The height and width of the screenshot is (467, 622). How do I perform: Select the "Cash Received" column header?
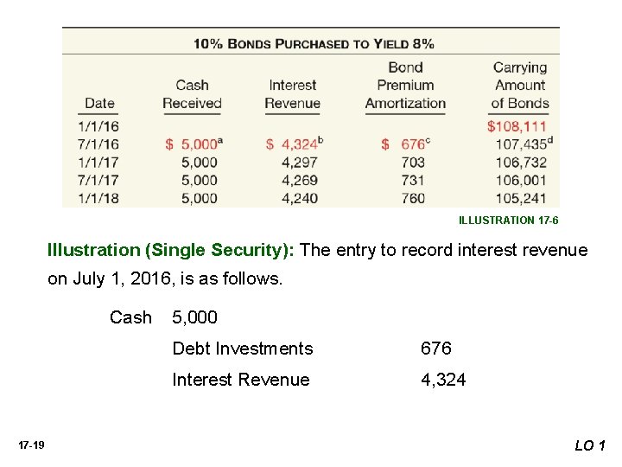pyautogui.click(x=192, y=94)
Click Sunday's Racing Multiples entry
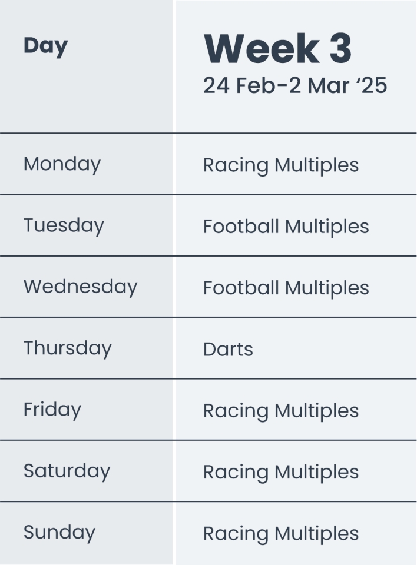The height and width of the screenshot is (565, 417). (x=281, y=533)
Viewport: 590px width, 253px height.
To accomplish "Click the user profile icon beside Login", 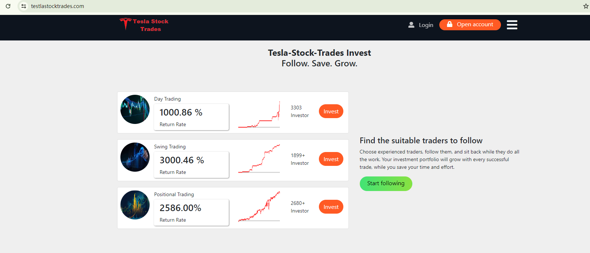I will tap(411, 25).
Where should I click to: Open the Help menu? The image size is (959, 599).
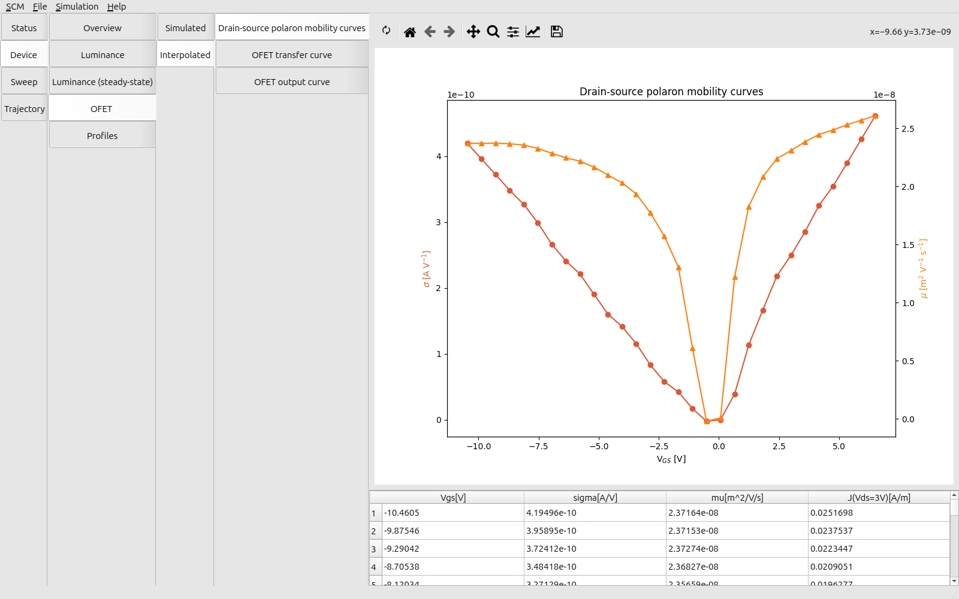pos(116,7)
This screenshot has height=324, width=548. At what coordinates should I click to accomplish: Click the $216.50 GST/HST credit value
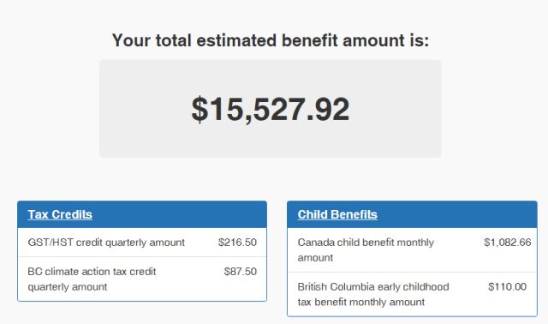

==================================================

• **Exercise**
What is needed is an exact transcription of the lines from the one holding "Where should I" to the end of the data, with every picture left out.

• **Task solution**
Where should I click to: Open the Help menu? The image size is (959, 599).
pos(116,7)
This screenshot has height=324, width=548. At what coordinates should I click to accomplish: Click the $216.50 GST/HST credit value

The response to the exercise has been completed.